O que te dizias à Capicua é o que cantas em ‘Aprendiza’?
Foi a Ana que quis fazer esse tema para explicar num fado o que é que lhe tinha acontecido nas nossas oficinas, ela sentia-se a aprendiza. O que é grandioso para mim nesse fado é que ela está a contar uma história e a escrever uma letra sobre a sua experiência pessoal e, pelo seu talento, transforma-se numa breve história de como todos os fadistas aprendem no fado. Esta arte de tradição oral é igual àquilo que a Capicua escreveu ali como sendo a sua experiência, de tudo o que eu lhe dizia... Aquilo foi o que me disse a Beatriz da Conceição, a Maria da Fé, os músicos com quem trabalhei. Aliás, os meus músicos, quando ouviram aquele tema e aquela letra, disseram: “isto é como todos nós aprendemos”. E é verdade. Ela conseguiu transformar uma experiência pessoal num resumo de como é que é que feita a passagem de testemunho dentro de uma tradição oral como o fado.
O lançamento do disco cola-se ao Dia da Árvore, e tem uma mensagem mais interventiva, à beira dos 50 anos da democracia. É uma coincidência?
Foi uma mera coincidência. Nós só alterámos a data de saída do disco e o plano todo em relação à promoção do disco e às questões relacionadas com o lançamento do novo disco, porque houve eleições antecipadas, porque já tínhamos outro plano feito antes. Nós nem sequer pensámos que ia haver um disco já. As oficinas duraram três meses até haver aqueles 11 temas. E se houvesse [disco] havia, se não houvesse não havia. Não havia nenhum compromisso, nenhum. Até eu pensei que tinha chegado ao fim o contrato com a Sony, que não era um contrato de artista como este, era disco a disco. A Sony chamou-me, eu até pensei que íamos acabar. E de repente tive uma surpresa incrível que foi fazer um contrato de artista, ou seja, toda a responsabilidade e a aposta é da Sony. Não há mais... Quiseram apostar em mim como uma artista quase de catálogo deles. Aliás, eu sou uma artista de catálogo deles no fundo, porque eles têm a minha obra quase toda e até estão a tentar ver se conseguem ter as duas, que não têm. E nem havia ainda essa proposta da Capicua. Assinei então esse novo contrato, que foi maravilhoso. E só depois é que eu cheguei ao pé de deles. Passados uns tempos, eu disse-lhes que afinal tenho um disco já feito com a Capicua. Ficou toda a gente muito contente, obviamente, porque acharam que alguma coisa de novo vinha e com algum valor, obviamente. Desculpem-me estar com falsas modéstias, mas uma coisa que nasce de mim e da Capicua tem que ser boa. Portanto, ficaram ainda mais contentes, porque não estavam à espera de tanto, no fundo. Acho que também foi uma experiência muito forte para a Capicua, ela assim o diz em todo o lado. Entrou num novo universo, e eu também entrei, porque ela também traz uma sonoridade, um léxico e temas para o disco que até hoje eu nunca cantei, e no fado também é muito raro. A nível daquele léxico, nunca foi cantado. Portanto, isso muda a linguagem. Aquelas temáticas também não foram cantadas. Era um sonho que eu tinha estar a cantar uma mulher que vem do rap, onde a palavra também tem um peso muito importante e até é bastante politizada. Coincidentemente, estamos no 25 de Abril, é o Dia da Árvore, é o Dia da Água, é o dia da primavera, é o Dia da Poesia, está tudo ali à volta do 22. É uma conjugação que me parece que é um bom presságio.

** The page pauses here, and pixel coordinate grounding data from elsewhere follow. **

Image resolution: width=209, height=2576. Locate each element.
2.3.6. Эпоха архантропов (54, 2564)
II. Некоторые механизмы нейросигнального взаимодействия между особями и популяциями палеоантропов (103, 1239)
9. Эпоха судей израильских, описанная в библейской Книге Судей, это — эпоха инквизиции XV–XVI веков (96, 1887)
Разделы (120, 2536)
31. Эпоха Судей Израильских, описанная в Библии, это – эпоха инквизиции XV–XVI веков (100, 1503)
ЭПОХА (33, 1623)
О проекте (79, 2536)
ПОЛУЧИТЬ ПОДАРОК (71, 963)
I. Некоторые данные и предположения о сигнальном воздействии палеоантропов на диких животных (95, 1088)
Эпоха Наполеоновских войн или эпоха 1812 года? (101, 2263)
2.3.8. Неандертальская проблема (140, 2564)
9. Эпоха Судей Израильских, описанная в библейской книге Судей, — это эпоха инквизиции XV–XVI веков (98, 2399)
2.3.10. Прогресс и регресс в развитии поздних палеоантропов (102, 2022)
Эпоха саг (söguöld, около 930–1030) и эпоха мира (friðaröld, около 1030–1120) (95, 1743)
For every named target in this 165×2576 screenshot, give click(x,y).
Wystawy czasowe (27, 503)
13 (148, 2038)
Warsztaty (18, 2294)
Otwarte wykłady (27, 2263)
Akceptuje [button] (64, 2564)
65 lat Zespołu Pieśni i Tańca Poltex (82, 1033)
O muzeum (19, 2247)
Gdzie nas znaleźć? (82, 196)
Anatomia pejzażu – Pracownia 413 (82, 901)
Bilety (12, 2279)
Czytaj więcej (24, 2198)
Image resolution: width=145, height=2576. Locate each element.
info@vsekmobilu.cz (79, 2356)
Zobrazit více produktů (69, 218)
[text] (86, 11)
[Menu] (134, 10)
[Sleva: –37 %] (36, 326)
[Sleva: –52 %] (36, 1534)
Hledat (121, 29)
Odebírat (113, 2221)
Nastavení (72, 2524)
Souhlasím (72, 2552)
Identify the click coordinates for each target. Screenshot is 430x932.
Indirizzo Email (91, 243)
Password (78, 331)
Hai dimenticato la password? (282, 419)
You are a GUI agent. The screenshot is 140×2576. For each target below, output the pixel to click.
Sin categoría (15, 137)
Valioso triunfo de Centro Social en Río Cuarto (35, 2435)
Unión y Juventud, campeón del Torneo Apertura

Eu creio que também é o Dia para a Eliminação da Discriminação Racial.
Sim, está lá tudo. Está lá muita coisa. E depois, ainda por cima, há os 50 anos do 25 de Abril.
Há bocado estavas a falar de crise de inspiração e de dúvidas por que passaste.
Não, eu não tive esse tipo de crise existencial. Eu gosto do meu trabalho, tenho um caminho, já construí alguma obra que me permite levá-la... O fado tem esta generosidade, envelhece muito bem. E o tipo de matéria melódica e poética com que trabalho nunca está feita. Eu tenho trabalho para continuar a fazer. Criativamente, tenho sempre alimento. O único problema pode haver não é nos fados, é em mim. Portanto, se eu não os cantar bem, o problema é meu, porque eles são sempre bons e têm sempre espaço para se tornarem melhores. Eu é que tenho que ter unhas para isso. Agora, a minha questão era gravar o disco. Porque eu continuaria a fazer os meus concertos, a cantar. Se for caso disso, também vou à casa de fados, se me apetecer cantar. É a minha casa, no fundo não tenho outra. A questão aqui era gravar um disco para quê? Era essa a pergunta, não era nenhuma crise. Era uma pergunta, a crise criativa.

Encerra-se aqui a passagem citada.